--- Task material ---
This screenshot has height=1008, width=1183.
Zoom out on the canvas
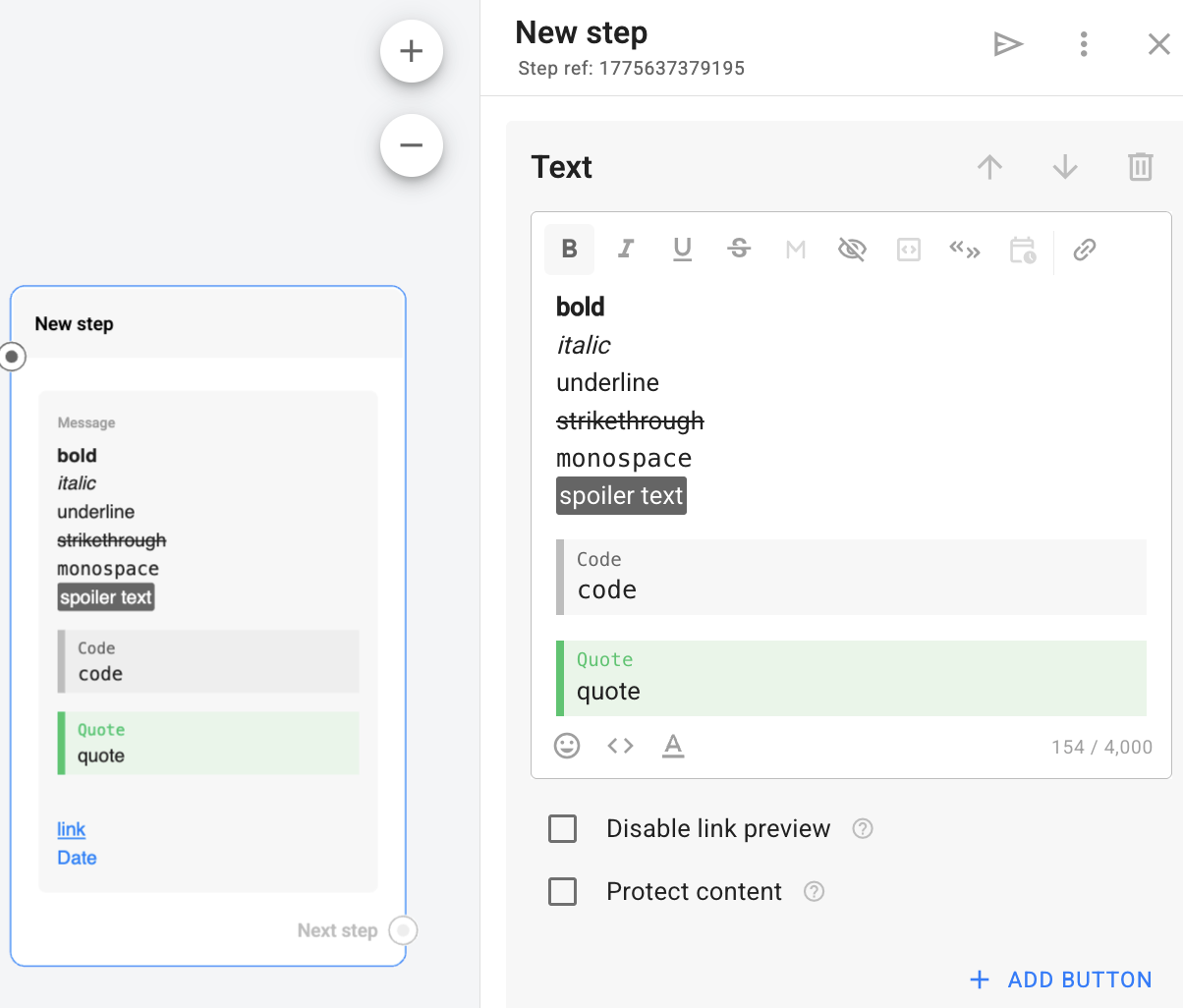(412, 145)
---
--- Task material ---
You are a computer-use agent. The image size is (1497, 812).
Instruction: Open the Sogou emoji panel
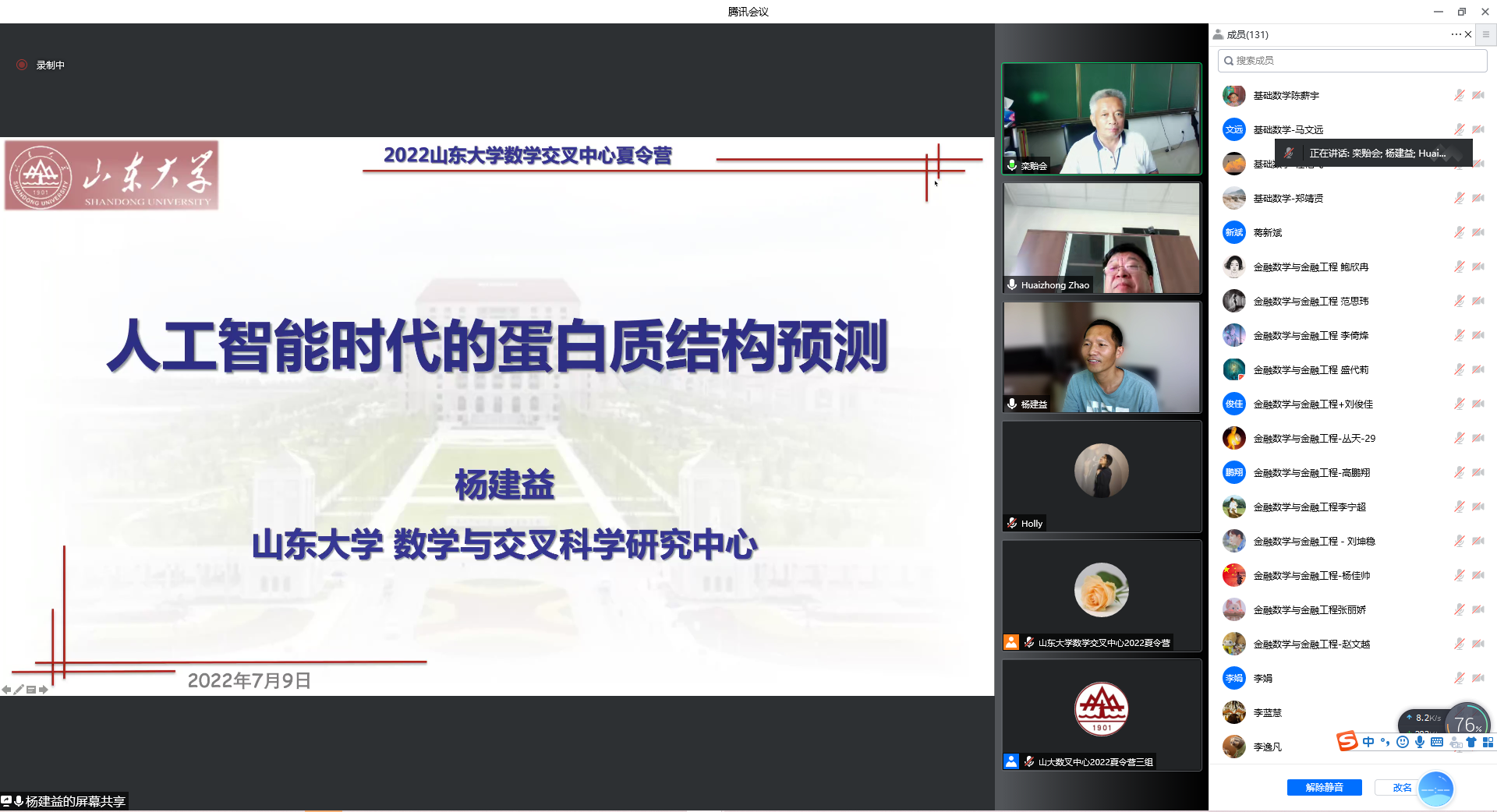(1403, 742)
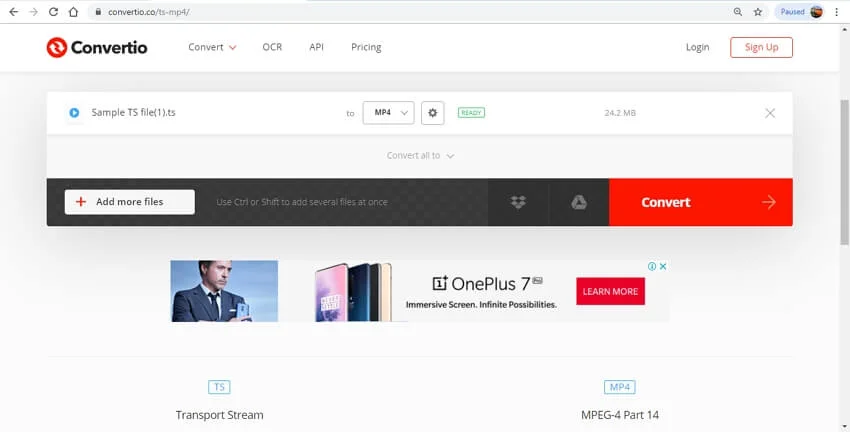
---
--- Task material ---
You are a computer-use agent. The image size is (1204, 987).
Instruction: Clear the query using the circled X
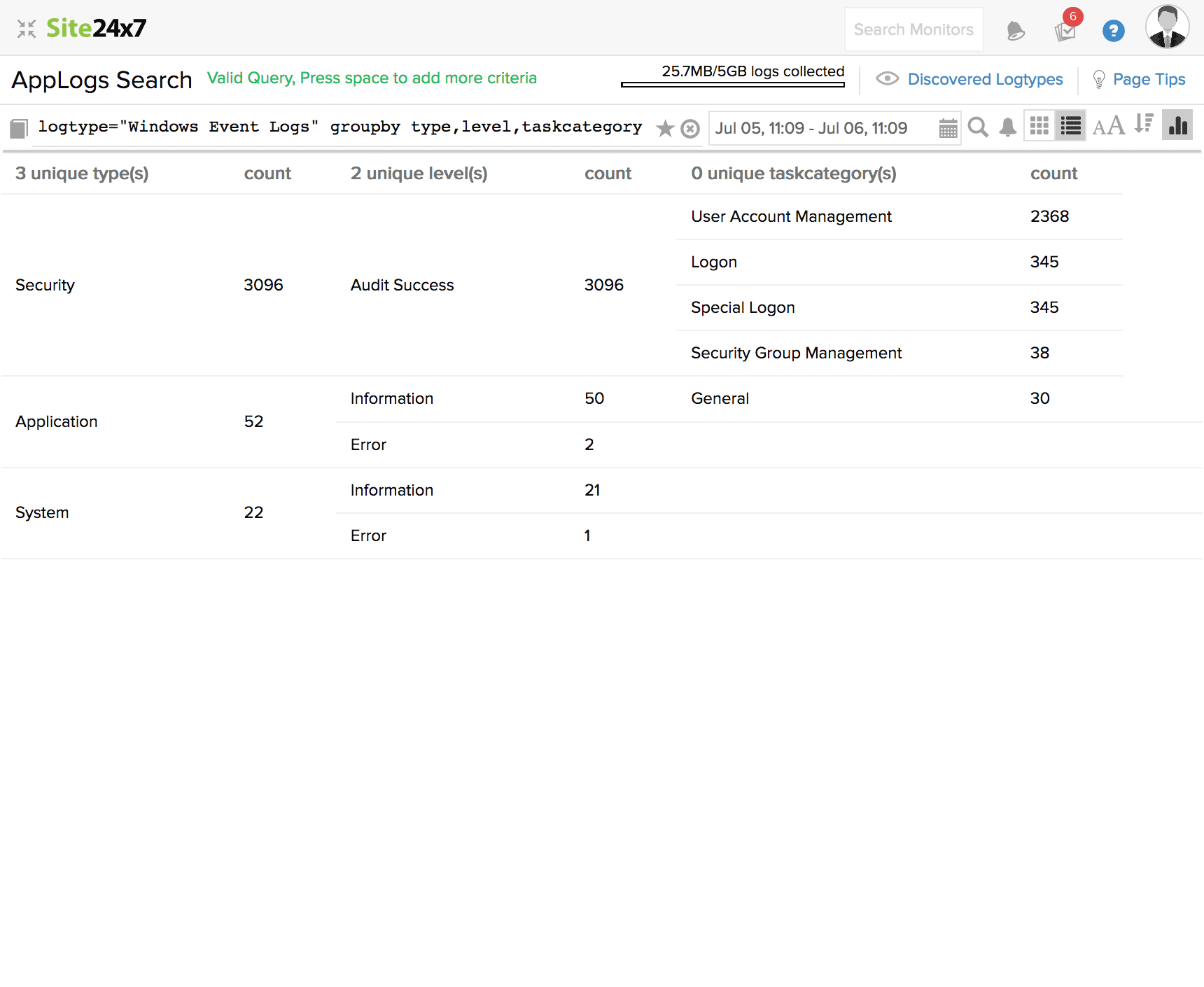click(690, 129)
---
_Your assignment_
Count how many lines in the listing above hold "computer". Supply only that number.

_Solution to this problem_
2